# [Assigned task]
Would you output, exactly as written, the line with "1506x812 pixels. How" and all lines after it to the end of the data below, and no others?

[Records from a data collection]
■ ■ ■

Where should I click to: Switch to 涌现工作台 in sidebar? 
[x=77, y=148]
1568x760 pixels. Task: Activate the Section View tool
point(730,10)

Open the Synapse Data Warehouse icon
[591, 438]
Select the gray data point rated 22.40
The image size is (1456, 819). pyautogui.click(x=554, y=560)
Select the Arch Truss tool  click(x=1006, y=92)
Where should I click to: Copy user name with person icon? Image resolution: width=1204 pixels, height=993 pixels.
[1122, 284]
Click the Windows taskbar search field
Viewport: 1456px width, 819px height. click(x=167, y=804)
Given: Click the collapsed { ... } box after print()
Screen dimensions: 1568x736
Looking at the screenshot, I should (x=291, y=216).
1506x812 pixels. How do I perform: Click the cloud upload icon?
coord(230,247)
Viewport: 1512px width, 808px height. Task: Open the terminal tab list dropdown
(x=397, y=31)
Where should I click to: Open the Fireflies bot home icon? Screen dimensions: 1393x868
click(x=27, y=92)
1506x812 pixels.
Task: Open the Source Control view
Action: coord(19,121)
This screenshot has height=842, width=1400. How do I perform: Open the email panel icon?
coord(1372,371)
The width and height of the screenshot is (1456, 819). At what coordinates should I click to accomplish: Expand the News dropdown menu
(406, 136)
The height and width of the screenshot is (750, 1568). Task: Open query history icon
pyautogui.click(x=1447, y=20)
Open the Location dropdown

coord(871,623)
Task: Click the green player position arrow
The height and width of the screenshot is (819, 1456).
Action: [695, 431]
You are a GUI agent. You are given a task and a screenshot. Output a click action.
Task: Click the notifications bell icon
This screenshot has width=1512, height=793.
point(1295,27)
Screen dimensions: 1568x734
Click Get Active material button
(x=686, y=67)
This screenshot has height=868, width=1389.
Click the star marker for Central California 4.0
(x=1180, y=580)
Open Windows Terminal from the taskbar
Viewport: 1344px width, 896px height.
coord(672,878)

■ ■ ■

# [Expected answer]
1506x812 pixels. How do I perform: Click the cloud upload icon?
coord(230,247)
Viewport: 1512px width, 808px height. Task: Open the terminal tab list dropdown
(x=397, y=31)
Where should I click to: Open the Fireflies bot home icon? Screen dimensions: 1393x868
click(x=27, y=92)
1506x812 pixels.
Task: Open the Source Control view
Action: coord(19,121)
This screenshot has height=842, width=1400. How do I perform: Open the email panel icon?
coord(1372,371)
The width and height of the screenshot is (1456, 819). At what coordinates should I click to accomplish: Expand the News dropdown menu
(406, 136)
The height and width of the screenshot is (750, 1568). Task: Open query history icon
pyautogui.click(x=1447, y=20)
Open the Location dropdown

coord(871,623)
Task: Click the green player position arrow
The height and width of the screenshot is (819, 1456).
Action: [695, 431]
You are a GUI agent. You are given a task and a screenshot. Output a click action.
Task: Click the notifications bell icon
This screenshot has width=1512, height=793.
point(1295,27)
Screen dimensions: 1568x734
Click Get Active material button
(x=686, y=67)
This screenshot has height=868, width=1389.
Click the star marker for Central California 4.0
(x=1180, y=580)
Open Windows Terminal from the taskbar
Viewport: 1344px width, 896px height.
coord(672,878)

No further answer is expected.